Há muito tempo a economia brasileira vem apresentando um crescimento quase nulo. A maior prioridade dada por essas políticas fiscal e financeira ao atendimento aos interesses mercado, tem imposto um processo recessivo à economia, a uma crise social com o aumento da precarização das relações de trabalho, um aumento da miséria, da pobreza na sociedade brasileira e em um elevado processo de concentração de renda, excluindo um imenso percentual da população brasileira de participação do mercado brasileiro.
Justificar a autonomia do BCB como ela sendo necessária para evitar a politização de sua atuação, não permite esquecer que suas decisões, quer seja na taxa de juros, na taxa de câmbio, no controle da estabilidade preços e no controle da oferta de moeda, tem impactos diferentes em cada setor econômico, em cada semento social, na política fiscal do Governo, na concentração da renda, no nível emprego, na desigualdade regional e no desenvolvimento social.
A Economia é uma Ciência Política. Essa decisão de dar autonomia ao BCB foi política e foi conquistada no meio político. Portanto a captura da política monetária pelos interesses meramente financeiros é filha da politização. Agora é hora mais uma vez de fazer valer a velha Economia Política, a identificação de interesses dos setores econômicos, quem ganham e perdem com as taxas de juros altas. Ganham evidentemente os rentistas, perdem os empresários que querem investir e são desestimulados pelas estratosféricas taxas de juros, perdem os trabalhadores sem os seus empregos e sem a renda advinda do crescimento econômico, perdem os endividados em geral, cada vez mais encalacrados, perde o país que não cresce e se desenvolve, perdem os mais pobres, que dependem das políticas sociais inviabilizadas por um orçamento que tem que dedicar cada vez maiores percentuais ao pagamento de juros e serviços da dívida pública. No fundo, é isso que a taxa de juros estratosférica representa, não é uma questão de “combate à inflação” x aumento do gasto público, é uma questão de ganhadores e perdedores muito concretos na sociedade.

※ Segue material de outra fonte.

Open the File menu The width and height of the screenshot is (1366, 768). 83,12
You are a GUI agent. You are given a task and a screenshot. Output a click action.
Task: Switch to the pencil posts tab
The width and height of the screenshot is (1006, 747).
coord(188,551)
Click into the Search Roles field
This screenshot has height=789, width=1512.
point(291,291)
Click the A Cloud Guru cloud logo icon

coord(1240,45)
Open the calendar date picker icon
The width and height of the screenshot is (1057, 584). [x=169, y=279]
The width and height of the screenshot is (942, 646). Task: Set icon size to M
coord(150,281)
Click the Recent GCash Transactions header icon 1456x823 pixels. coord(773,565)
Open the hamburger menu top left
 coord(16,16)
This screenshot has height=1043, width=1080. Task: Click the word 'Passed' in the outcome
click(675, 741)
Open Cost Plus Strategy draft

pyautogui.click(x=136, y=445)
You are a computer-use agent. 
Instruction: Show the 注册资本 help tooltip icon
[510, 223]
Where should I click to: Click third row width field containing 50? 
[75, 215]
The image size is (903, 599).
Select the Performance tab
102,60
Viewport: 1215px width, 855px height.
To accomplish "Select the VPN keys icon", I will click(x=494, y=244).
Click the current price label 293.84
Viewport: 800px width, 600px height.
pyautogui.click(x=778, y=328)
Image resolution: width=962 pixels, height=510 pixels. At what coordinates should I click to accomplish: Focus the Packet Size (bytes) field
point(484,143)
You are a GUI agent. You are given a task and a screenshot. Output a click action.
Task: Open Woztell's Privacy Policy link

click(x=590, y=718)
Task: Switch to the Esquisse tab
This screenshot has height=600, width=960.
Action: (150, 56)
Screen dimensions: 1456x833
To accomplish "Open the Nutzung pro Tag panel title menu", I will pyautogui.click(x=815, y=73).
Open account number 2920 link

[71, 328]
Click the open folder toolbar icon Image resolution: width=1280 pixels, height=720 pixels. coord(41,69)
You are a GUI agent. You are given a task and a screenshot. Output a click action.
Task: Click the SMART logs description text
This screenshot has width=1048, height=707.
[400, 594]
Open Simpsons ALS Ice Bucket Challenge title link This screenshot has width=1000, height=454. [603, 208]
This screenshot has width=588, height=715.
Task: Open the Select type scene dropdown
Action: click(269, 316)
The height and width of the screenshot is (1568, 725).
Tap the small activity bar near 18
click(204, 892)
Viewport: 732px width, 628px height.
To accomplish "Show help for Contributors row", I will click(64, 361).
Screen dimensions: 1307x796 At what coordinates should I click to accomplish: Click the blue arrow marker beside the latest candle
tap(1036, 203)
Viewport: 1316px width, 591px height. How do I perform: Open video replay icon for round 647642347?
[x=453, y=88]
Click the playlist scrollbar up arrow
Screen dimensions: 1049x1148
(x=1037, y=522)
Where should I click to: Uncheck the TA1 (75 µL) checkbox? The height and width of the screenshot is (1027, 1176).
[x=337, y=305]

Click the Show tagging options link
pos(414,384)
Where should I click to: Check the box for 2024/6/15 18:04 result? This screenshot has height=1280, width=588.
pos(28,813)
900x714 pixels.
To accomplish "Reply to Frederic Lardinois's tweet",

Está na hora da sociedade brasileira e dos economistas democratas em especial, lutarem para que essas políticas se orientem para a defesa dos interesses gerais da sociedade e não de interesses específicos de determinado grupo social. É necessário que sejam criadas condições políticas para que o atual governo, eleito democraticamente possa reorientar não só a atual política monetária, como levar adiante alterações na política fiscal, para que a economia do País retome os investimentos em setores que tenham efeitos multiplicadores de renda, que gerem empregos para que a nossa Nação possa se desenvolver econômica, e socialmente mais justa.